Roberto d'Angiò aveva ereditato nel 1309 il trono di
Napoli dal padre Carlo II e subito, contrastando la venuta dell'imperatore Enrico VII, era diventato il
leader del guelfismo italiano; colto e mecenate, aveva ospitato a corte
Giovanni Boccaccio nei primi passi della sua carriera letteraria.

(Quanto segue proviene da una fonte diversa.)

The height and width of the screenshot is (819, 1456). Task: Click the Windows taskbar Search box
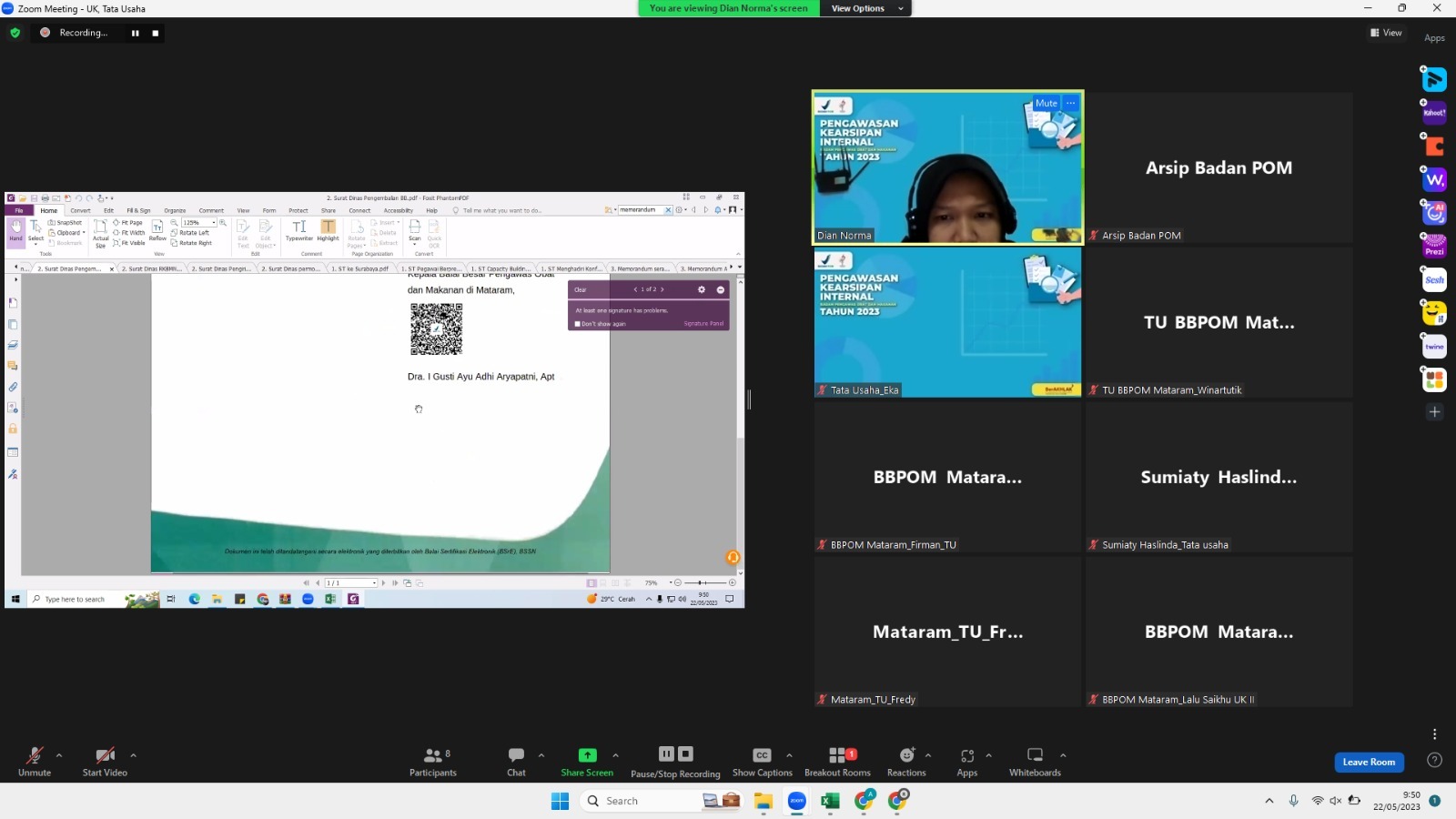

Petrarca lo conobbe all'inizio del 1341, quando dimorò circa un mese a Napoli per essere esaminato prima dell'
incoronazione poetica; probabilmente l'incontro era stato organizzato da
Dionigi da Borgo Sansepolcro. I ricordi delle conversazioni avute con il re prima dell'esame vero e proprio disegnano il prototipo del perfetto sovrano, saggio e virtuoso oltre che esperto politico, e tale è la raffigurazione di lui che ritorna costantemente nelle opere petrarchesche (per esempio nei
Rerum memorandarum libri e nel
Trionfo della Fama); dietro sua richiesta, inoltre, Petrarca gli dedicò l'
Africa. Fece però in tempo a indirizzargli solo tre lettere, dato che Roberto morì poco dopo, all'inizio del 1343; in seguito alla sua scomparsa il regno precipitò in una profonda crisi, come Petrarca poté constatare quello stesso anno nel suo secondo e ultimo soggiorno napoletano e come raccontò allegoricamente nell'egloga II del
Bucolicum carmen. In memoria del defunto compose anche un epitaffio laudativo (
Epystole II 8).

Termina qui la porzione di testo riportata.